If you, or anyone you know, would like to share their journey of personal change, please contact either Tracy at email@example.com or myself at firstname.lastname@example.org. Your change doesn’t have to be big. Even a little change can make a world of difference to someone else in the form of inspiration.
While I was in Wisconsin for the month of August, I was able to connect with a favorite aunt. She was getting ready to give up smoking the very next week and I asked her to share her thoughts as she embarked on such a big change. These are her words.
“Tonight I say good-bye to an old friend.
Funny thing to call a habit that will kill you…but that is what he is.
He has aided me through my parents’ deaths, my first prom, my first concert, my graduation!
He was there when my daughter left treatment and I thought I would lose her. He was there when I got her back.
I know this seems strange to those of you that have never quit an addiction…but it really is saying good-bye to an old friend.

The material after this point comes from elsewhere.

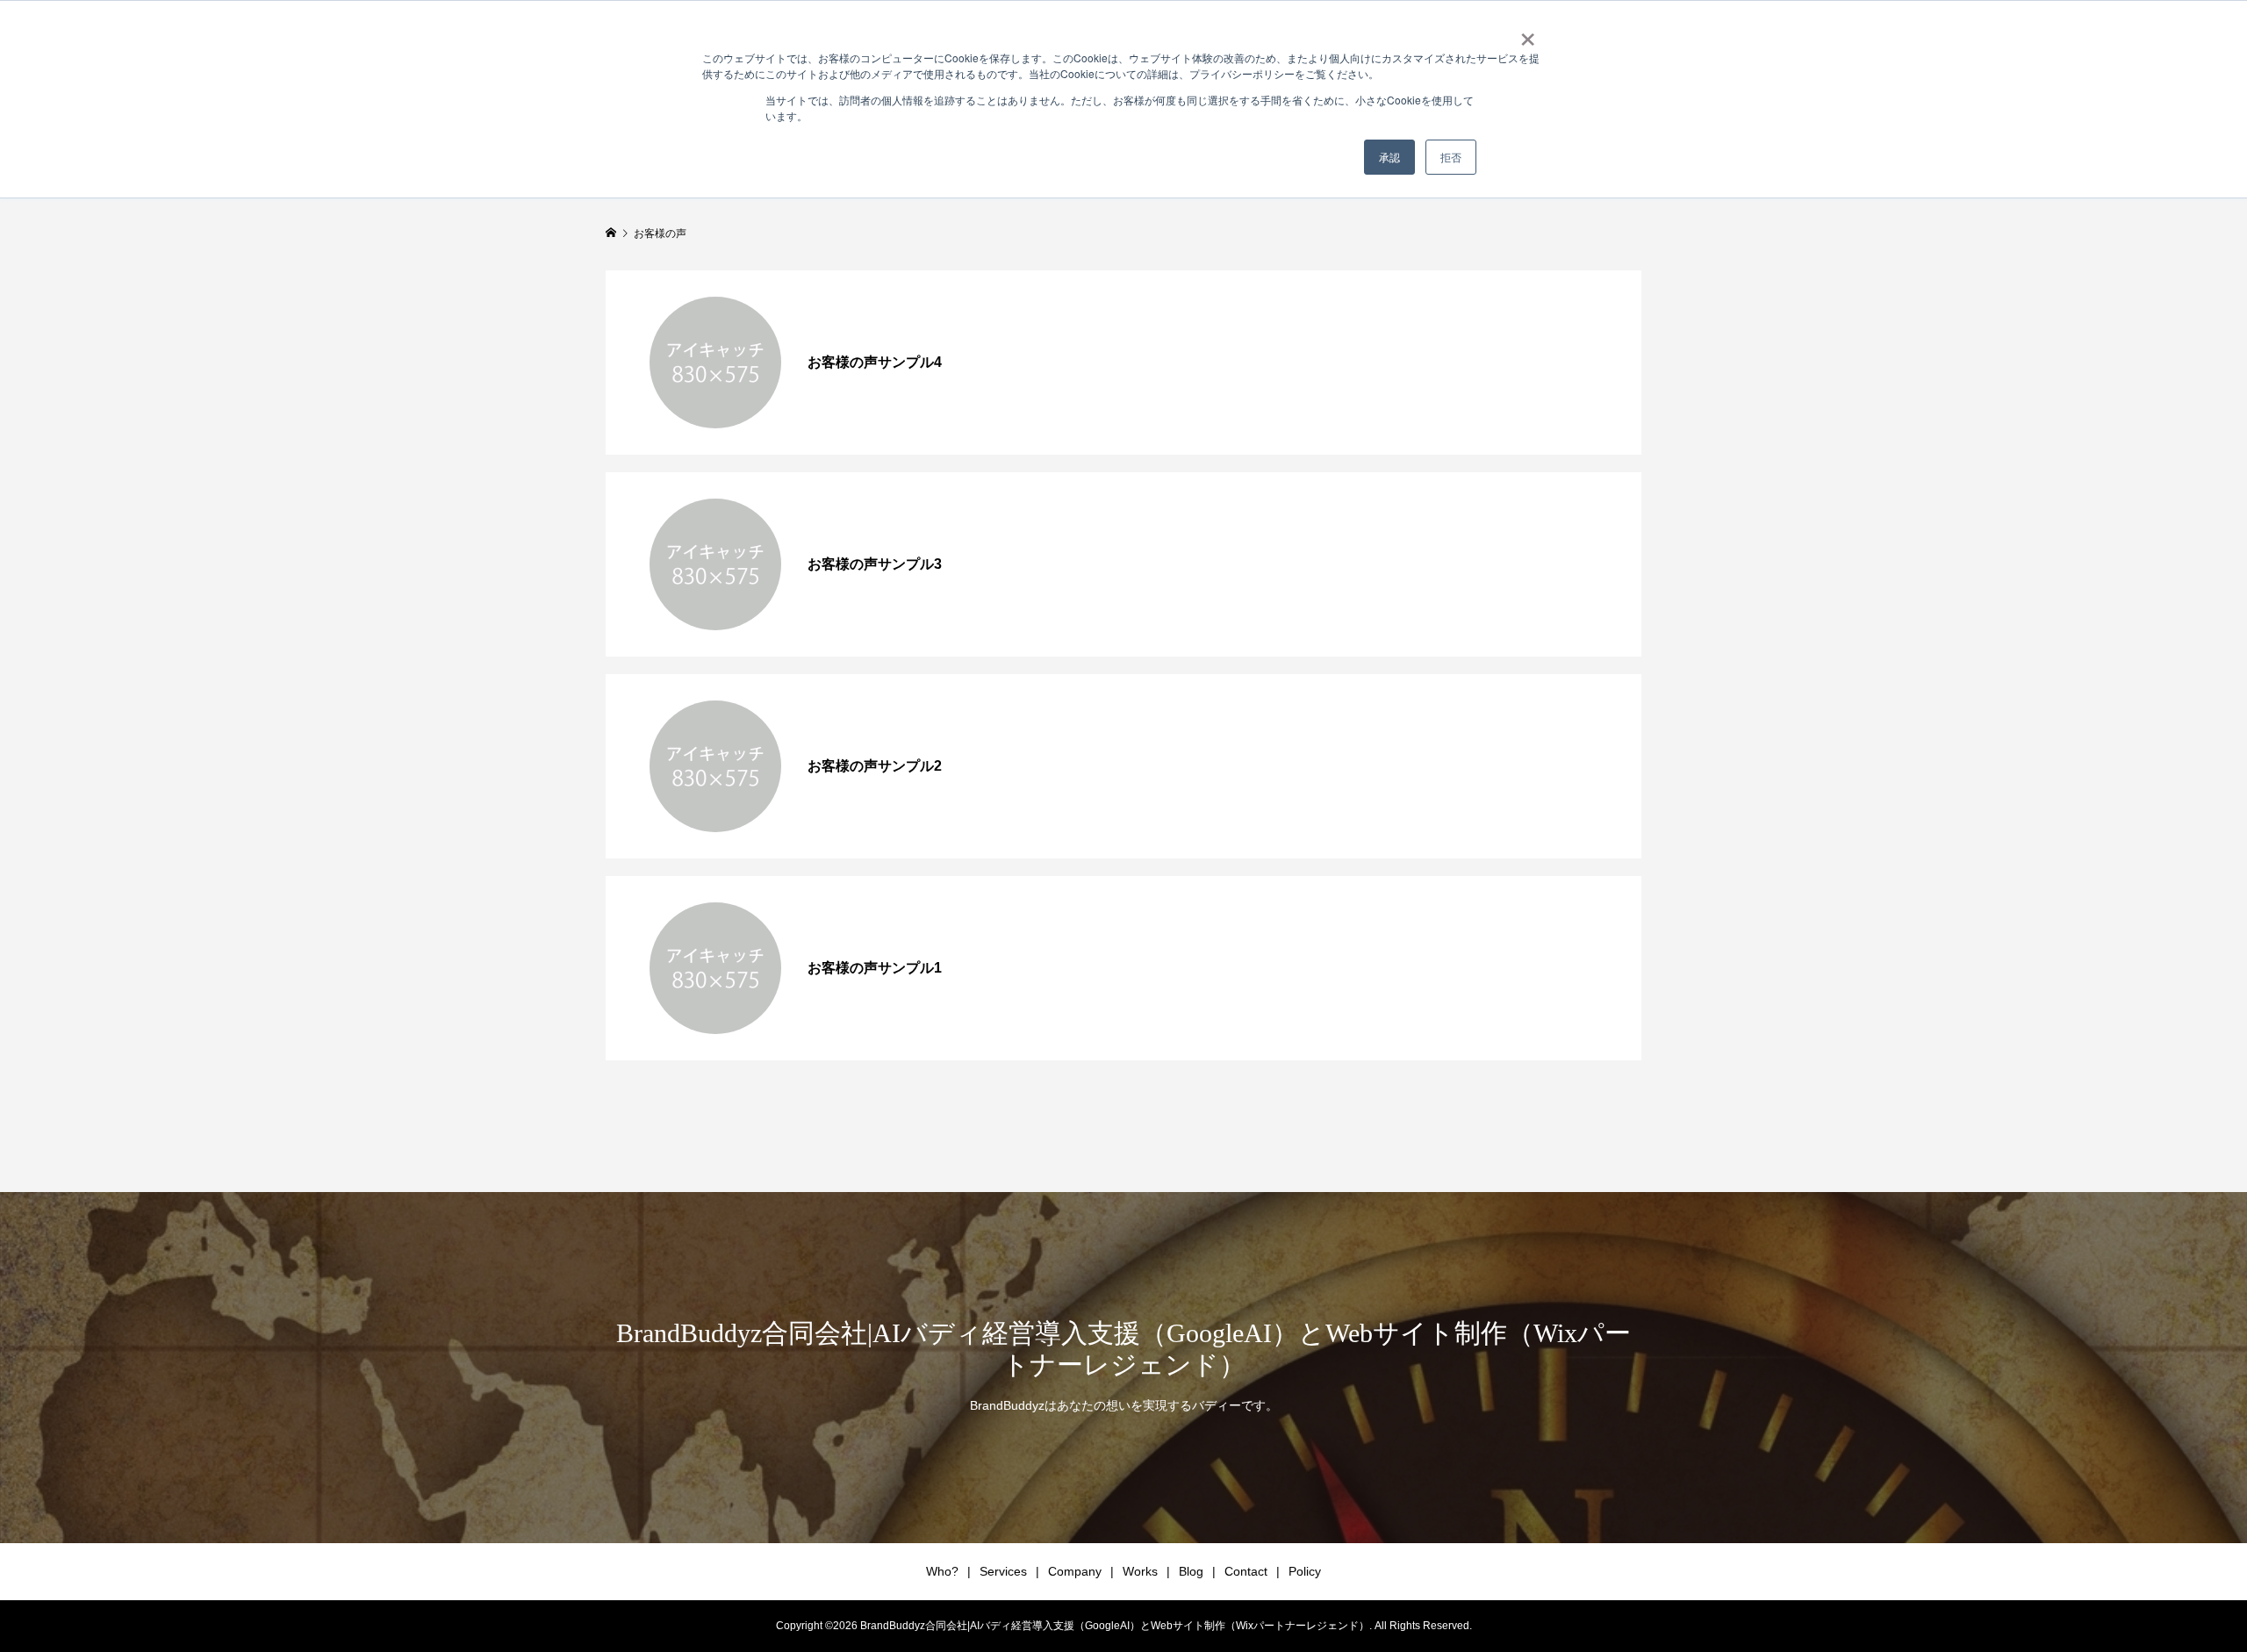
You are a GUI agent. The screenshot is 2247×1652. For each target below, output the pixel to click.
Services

BUT I have many new (old) friends that are going to step in and fill this void for me. Because they love me! Something a cigarette NEVER could do for me!
The toughest part of quitting smoking is that there isn’t an outward reward…I won’t lose weight, I won’t buy a smaller pant size, I won’t look “great”.
People so soon forget and this struggle for some of us is no smaller than quitting drinking or another drug.
Thank you to my wonderful niece for letting me post here! I needed to say these things tonight as I lay an old friend to rest for my health, my family and my friends.
Thanks you to what ever the power is that gave me such wonderful people in my life! I don’t want to miss a moment with them!”
It’s always so scary leaving something that is so familiar, even if it’s causing us harm.
So often we think that our old habits are “helping” us, but at what cost?
Have any of you faced a big change such as this? Would you share what helped you get through it?
I’m very happy to report that my aunt is still smoke free today!